If a Norfolk-based artisan has his way, one day he’ll make craft-beer growlers inspired by a jug found at Jamestown.

That’s part of a long-term vision for Richard Nickel, an art professor at Old Dominion University who is one the co-founders of Norfolk Growler Co. Meanwhile, the startup’s handmade ceramic containers make for a succinct elevator pitch.

“This is a craft vessel for your craft beer,” said Brendan Tompkins, another of the co-founders.

A “growler,” as craft-beer fans know, is a supersized version of a to-go cup, a can or a pitcher, often made of glass or metal. Smaller than a mini-keg, a growler is designed to hold 64 ounces of beer, keep it fresh and then be reused.

Norfolk Growler began in 2015 as a group effort. The original partners were Nickel, his wife Chris, who is an instructional designer at ODU, Tompkins, a software engineer, and B.C. Wilson, a mutual friend with an art and business background who, helpfully, knew how to calculate volume.

“Who knew that high-school math would help you out in later days?” said Chris Nickel.

The inspiration for the product came from the craft-brewing scene in Oregon, according to Chris Nickel. Rick Nickel heard about Portland Growler Co., which makes ceramic vessels, and thought it would be interesting to create an East Coast version, one that spoke to naval and maritime culture.

Tompkins, who grew up in Norfolk, liked the idea and wanted in.

“It seemed like the market was big,” he said. “You can feel that something is in the air with craft beer.”

Ale jug
Ale vessels like this jug from historic Jamestown could inspire future creations from Norfolk Growler Co. (Courtesy Norfolk Growler Co./Jamestown Rediscovery)

Nickel started working on a prototype in his backyard studio, according to his wife. The growler he came up with evokes the shape of a liquor jug.

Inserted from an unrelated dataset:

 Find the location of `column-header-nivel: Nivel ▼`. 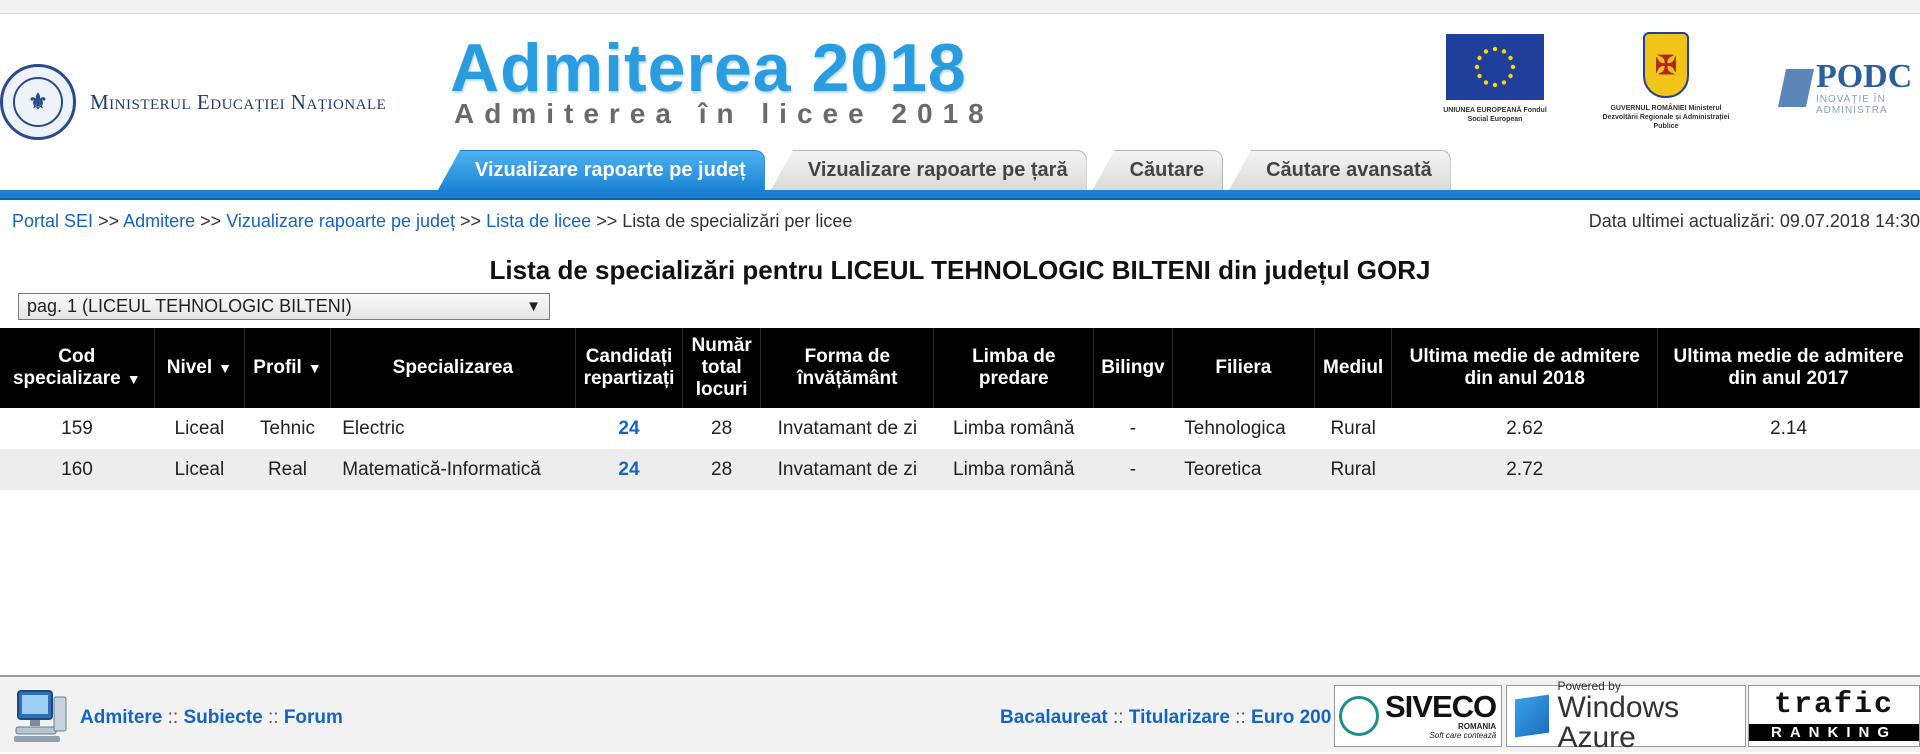

column-header-nivel: Nivel ▼ is located at coordinates (200, 368).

It has a bulbous core, a short neck and a small handle at the top.

The design also nods to Norfolk’s naval presence, with a decal image of the USS Wisconsin rendered in the tradition of “Sailor Jerry” tattoos. The ceramic glazes speak to naval culture as well: dress white, sailor blue and gun-metal gray.

In the fall of 2015, after about six months of experimenting, Norfolk Growlers brought about 20 to 30 of its handmade vessels to Crafted, an independent arts and craft show held at Norfolk’s O’Connor Brewing. They sold out, according to Tompkins.

That told him they were on to something.

“When you pick it up, you kind of get it,” he said. “It really does feel right.”

The co-founders brought on another partner, Bill Sheavly, about six months ago, according to Chris Nickel. They bought more equipment, including two new kilns, and roughly doubled their number of functioning molds, from about eight to 15 or 20, Tompkins said.

Naval imagery
(Courtesy Norfolk Growler Co.)

Before expanding, Norfolk Growlers could produce about 20 growlers per week, Tompkins said. Now their weekly production goal is 60 to 80.

They’ve sold about 150 growlers since they started, Chris Nickel said, many of which were online orders. Prices are $65 for a growler without a decal and $70 with the decal. Custom designs are available for $100.

They’re still figuring out their target market, since not everyone can afford to spend $70 for a growler, according to Chris Nickel. They hope to add some lower-priced ceramic steins and flasks in the future.

For now, she said, they’re reaching an audience of craft-beer drinkers, including people in their 30s and 40s, as well as customers from the military. About 85 percent of the orders have been local, but they’ve also shipped to places such as California, Texas and Hawaii.

And earlier this month, Norfolk Growlers went to Crafted again and did more than $1,200 in sales in about six hours.

“Everyone likes to pick it up and look at it and touch it,” she said.

Tompkins thinks the growlers are resonating in part because of the Wisconsin decal.

“Everybody wants our logo,” said Tompkins, who has the image tattooed on his arm. “It’s been a big part of our success, I think.”

A craft brewer offers a similar take.

“I think they’re going to set themselves apart by being artsy and unique and something different,” said Kevin O’Connor, president of Norfolk’s O’Connor Brewing Co. and a friend of Tompkins. “I think it’s going to work well.”